UU Desa menegaskan prinsip rekognisi dan subsidiaritas, di mana desa memiliki kewenangan penuh untuk mengelola urusannya sendiri. Namun, Pemerintah Pusat dan daerah masih terlalu dominan membebani desa dengan regulasi yang menyulitkan. Aparatur desa kini lebih disibukkan dengan administrasi dan laporan dibanding fokus pada pembangunan dan pemberdayaan masyarakat.  


Berbagai Kementerian dan Organisasi Perangkat Daerah (OPD) menumpuk kewajiban administratif bagi desa, membuat Kepala Desa terjebak dalam laporan yang berlebihan. 


Mugi Irawan, perwakilan LSM Jaringan Warga Peduli Sosial (Jawapes) Divisi Pendamping Desa Tertinggal menilai, kondisi ini bertentangan dengan semangat UU Desa.  


"Saat ini, desa lebih sibuk memenuhi laporan ketimbang membangun. Pemerintah Pusat masih menganggap desa sebagai bawahan, bukan entitas mandiri yang bisa menentukan arah pembangunannya sendiri. Jika dibiarkan, desa hanya akan menjadi pelaksana kebijakan pusat tanpa daya tawar," ungkapnya, Rabu (05/03/2025).

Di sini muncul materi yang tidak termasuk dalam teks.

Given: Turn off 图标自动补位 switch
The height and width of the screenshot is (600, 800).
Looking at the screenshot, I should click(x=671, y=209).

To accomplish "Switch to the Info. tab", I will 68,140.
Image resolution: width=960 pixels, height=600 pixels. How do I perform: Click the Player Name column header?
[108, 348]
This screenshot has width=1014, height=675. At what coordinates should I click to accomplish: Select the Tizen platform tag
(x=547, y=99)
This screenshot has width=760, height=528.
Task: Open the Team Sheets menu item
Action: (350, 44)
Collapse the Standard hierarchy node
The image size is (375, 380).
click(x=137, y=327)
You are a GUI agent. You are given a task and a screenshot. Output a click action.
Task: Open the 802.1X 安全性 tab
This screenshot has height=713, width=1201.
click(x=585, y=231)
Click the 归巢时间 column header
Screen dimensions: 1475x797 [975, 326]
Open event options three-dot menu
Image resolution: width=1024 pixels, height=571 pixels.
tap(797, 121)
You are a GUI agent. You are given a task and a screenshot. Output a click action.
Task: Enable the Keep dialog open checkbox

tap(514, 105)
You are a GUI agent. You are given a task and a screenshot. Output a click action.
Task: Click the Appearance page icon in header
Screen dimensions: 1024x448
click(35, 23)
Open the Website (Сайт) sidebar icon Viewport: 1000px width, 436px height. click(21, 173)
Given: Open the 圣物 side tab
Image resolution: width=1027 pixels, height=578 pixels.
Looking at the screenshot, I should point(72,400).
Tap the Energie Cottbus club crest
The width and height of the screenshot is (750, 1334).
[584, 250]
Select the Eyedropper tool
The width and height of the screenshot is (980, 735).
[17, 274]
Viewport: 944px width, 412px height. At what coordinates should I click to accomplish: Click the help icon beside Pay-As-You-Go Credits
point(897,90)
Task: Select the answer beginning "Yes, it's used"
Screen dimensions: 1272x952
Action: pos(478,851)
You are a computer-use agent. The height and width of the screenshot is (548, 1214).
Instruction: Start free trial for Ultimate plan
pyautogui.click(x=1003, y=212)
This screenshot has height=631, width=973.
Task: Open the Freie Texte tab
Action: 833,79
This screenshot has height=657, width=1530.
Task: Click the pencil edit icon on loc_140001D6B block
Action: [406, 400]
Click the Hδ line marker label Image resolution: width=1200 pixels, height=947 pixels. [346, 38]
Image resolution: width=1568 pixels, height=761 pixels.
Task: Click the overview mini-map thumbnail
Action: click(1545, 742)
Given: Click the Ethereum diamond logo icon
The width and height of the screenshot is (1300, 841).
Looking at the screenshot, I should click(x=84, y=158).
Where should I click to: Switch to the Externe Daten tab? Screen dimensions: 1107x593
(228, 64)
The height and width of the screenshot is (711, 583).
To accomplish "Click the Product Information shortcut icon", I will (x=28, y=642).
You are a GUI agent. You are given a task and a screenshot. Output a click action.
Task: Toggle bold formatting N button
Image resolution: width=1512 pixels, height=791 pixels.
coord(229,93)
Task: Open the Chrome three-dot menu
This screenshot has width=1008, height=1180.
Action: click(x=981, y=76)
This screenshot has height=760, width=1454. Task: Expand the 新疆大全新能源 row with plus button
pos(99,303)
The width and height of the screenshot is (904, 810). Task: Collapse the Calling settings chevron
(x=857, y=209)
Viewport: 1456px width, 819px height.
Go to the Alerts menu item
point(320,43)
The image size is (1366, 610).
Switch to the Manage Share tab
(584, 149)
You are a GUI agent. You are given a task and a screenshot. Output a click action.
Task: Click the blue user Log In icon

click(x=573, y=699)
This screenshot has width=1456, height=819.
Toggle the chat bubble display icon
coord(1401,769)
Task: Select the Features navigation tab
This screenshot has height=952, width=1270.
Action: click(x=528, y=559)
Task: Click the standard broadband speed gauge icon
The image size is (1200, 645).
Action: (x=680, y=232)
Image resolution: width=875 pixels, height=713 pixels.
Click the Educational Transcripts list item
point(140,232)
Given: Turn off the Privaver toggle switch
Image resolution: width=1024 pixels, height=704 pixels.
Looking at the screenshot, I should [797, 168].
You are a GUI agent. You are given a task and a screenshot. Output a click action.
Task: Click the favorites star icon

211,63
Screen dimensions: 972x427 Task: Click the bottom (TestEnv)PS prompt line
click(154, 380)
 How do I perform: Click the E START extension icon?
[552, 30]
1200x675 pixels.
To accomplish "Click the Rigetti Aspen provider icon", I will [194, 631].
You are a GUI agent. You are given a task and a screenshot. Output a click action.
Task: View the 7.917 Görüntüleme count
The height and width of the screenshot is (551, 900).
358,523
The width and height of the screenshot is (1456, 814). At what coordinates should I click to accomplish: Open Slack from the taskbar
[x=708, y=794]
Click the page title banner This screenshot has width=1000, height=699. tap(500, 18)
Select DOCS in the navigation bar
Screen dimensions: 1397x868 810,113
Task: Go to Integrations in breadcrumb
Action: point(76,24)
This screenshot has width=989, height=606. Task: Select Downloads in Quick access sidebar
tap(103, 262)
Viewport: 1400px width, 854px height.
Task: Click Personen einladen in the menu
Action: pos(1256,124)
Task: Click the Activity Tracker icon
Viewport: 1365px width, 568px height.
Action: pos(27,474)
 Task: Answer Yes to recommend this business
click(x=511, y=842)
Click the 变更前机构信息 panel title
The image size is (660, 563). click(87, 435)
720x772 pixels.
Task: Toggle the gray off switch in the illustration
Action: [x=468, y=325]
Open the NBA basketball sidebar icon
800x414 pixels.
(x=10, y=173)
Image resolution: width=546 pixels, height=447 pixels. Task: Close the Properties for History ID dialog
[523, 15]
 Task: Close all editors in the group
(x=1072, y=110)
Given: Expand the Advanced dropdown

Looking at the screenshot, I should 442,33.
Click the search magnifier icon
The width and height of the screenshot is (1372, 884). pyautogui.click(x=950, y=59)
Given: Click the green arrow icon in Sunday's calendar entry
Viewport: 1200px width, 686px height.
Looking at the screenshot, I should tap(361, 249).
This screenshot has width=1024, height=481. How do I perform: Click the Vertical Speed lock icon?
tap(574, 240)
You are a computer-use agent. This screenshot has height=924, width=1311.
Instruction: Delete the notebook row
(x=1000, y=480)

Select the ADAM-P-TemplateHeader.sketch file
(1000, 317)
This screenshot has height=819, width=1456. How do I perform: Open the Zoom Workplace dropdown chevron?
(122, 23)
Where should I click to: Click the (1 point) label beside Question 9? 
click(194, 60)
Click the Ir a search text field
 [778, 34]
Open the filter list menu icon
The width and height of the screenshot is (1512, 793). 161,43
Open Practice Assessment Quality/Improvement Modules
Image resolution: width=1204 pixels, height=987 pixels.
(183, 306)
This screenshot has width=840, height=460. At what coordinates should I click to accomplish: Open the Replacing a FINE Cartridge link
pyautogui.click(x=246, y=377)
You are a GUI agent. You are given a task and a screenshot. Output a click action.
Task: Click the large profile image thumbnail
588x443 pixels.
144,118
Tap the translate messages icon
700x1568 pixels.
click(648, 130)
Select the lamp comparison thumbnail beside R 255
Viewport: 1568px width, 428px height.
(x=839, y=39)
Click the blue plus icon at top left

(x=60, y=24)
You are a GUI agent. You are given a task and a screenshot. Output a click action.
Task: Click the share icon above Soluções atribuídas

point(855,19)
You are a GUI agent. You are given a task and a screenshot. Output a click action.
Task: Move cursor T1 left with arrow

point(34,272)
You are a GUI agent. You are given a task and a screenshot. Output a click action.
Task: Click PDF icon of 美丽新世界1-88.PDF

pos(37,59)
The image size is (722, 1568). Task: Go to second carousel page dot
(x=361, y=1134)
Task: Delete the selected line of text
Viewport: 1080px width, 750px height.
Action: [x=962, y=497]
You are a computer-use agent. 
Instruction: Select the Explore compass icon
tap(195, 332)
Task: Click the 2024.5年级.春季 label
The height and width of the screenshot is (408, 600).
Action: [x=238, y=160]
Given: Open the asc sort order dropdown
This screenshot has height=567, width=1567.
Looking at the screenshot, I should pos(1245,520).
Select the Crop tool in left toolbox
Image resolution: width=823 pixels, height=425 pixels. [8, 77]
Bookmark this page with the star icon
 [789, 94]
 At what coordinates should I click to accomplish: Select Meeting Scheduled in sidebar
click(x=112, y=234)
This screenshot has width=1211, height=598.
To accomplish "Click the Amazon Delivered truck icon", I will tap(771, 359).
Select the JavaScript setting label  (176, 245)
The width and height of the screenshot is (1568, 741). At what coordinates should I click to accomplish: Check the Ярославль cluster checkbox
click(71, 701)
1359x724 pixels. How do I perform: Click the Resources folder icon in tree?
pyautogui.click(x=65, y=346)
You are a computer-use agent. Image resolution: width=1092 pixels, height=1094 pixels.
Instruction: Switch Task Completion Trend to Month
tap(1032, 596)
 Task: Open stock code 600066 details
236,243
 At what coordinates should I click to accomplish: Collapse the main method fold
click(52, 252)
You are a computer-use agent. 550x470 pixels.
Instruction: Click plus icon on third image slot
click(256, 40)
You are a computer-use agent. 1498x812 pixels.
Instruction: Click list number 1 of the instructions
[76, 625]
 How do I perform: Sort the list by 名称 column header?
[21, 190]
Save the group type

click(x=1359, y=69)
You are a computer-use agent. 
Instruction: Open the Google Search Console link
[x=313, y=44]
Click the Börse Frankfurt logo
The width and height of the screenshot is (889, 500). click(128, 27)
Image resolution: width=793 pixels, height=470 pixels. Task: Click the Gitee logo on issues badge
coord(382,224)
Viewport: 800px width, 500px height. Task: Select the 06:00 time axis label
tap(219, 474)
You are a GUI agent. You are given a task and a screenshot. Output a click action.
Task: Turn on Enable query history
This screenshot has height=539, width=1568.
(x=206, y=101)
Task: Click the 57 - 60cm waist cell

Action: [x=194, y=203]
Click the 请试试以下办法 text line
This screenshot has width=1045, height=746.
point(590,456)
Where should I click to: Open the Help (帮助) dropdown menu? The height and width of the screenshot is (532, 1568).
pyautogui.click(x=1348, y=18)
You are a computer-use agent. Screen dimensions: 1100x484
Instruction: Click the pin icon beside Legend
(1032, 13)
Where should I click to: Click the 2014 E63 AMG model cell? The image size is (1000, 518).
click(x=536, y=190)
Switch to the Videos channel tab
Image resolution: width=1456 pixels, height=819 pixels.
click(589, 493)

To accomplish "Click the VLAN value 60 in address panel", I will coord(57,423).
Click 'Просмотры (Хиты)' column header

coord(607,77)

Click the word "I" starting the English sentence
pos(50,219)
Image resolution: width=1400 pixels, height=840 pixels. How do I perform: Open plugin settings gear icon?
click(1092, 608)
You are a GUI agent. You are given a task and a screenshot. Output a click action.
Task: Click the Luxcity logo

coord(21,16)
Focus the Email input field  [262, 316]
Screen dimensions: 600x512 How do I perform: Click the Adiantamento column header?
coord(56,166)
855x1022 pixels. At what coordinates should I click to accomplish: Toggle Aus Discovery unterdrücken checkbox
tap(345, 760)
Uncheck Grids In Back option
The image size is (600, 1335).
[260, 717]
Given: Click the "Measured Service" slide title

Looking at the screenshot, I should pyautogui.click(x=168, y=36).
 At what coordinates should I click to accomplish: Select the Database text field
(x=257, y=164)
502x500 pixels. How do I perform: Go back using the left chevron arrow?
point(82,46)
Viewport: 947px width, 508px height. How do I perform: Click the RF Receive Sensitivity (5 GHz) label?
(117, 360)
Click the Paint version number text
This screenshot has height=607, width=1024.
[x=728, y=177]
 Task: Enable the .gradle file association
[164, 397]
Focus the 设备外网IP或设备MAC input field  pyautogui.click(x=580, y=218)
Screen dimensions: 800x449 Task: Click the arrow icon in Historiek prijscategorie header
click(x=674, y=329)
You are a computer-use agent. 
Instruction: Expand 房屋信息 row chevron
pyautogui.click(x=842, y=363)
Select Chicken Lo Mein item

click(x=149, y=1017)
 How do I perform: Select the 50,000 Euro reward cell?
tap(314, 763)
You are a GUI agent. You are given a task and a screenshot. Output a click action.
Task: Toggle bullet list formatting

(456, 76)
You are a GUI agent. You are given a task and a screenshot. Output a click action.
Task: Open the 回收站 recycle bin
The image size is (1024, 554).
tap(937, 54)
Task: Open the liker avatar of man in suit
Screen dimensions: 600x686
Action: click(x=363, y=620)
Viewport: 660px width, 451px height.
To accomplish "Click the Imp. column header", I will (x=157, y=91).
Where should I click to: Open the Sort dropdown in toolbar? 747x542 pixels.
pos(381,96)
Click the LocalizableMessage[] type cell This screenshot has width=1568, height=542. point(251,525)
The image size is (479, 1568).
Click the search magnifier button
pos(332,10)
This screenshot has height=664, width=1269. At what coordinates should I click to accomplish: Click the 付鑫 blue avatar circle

Ia juga mengkritisi pengawasan yang justru membatasi ruang gerak desa.  


"Pengawasan itu penting, tapi yang terjadi sekarang adalah kontrol berlebihan. Desa dipaksa tunduk pada aturan yang sering tidak sesuai dengan realitas di lapangan. Dana Desa misalnya, dikelola dengan sistem birokratis yang membuat Kepala Desa lebih sibuk mengurus administrasi dibanding mengeksekusi program yang bermanfaat langsung bagi warga," tegasnya.  


Jika kondisi ini tidak segera diperbaiki, desa terancam kehilangan otonomi yang dijanjikan UU Desa dan kembali menjadi subordinat Pemerintah Pusat.  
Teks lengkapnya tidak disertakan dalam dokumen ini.